Work instruction:
Reproduce the material below word for word, leaving out any pictures.

Top of Available records

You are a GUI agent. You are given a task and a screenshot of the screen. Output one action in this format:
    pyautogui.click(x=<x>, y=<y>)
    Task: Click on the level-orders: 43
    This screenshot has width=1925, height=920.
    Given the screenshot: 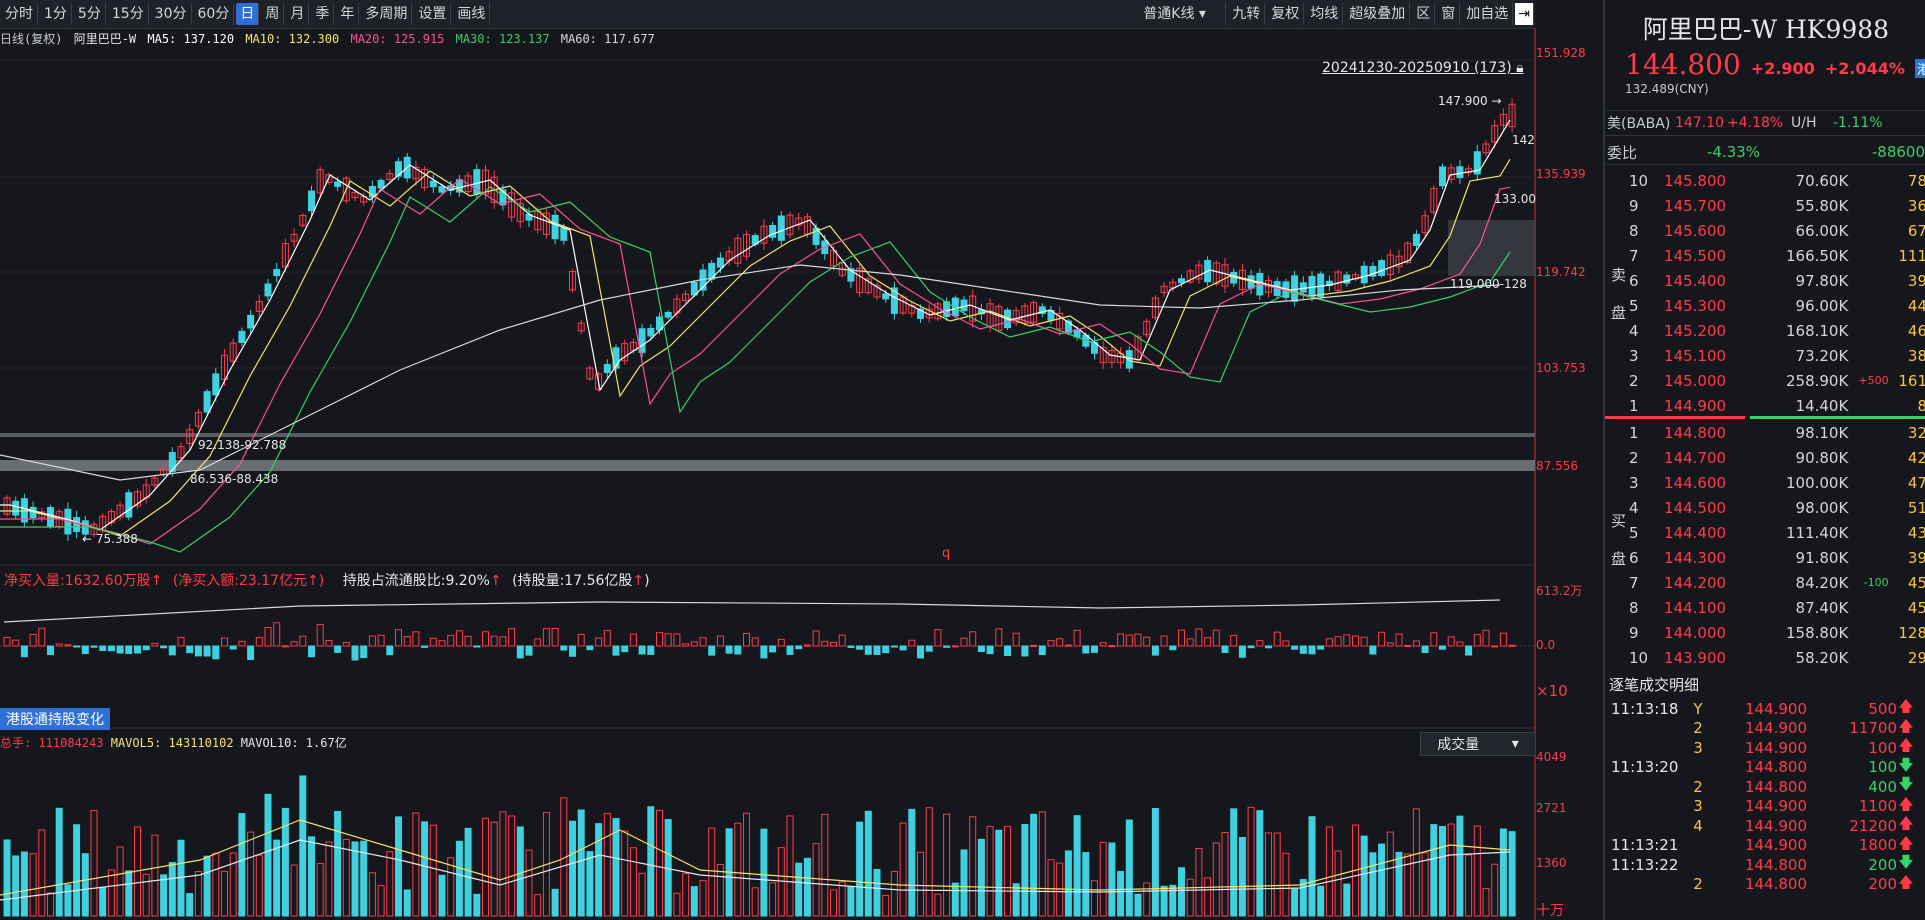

Bottom of Available records

Written answer:
You are a GUI agent. You are given a task and a screenshot of the screen. Output one action in this format:
    pyautogui.click(x=<x>, y=<y>)
    Task: Click on the level-orders: 43
    This screenshot has width=1925, height=920.
    Given the screenshot: 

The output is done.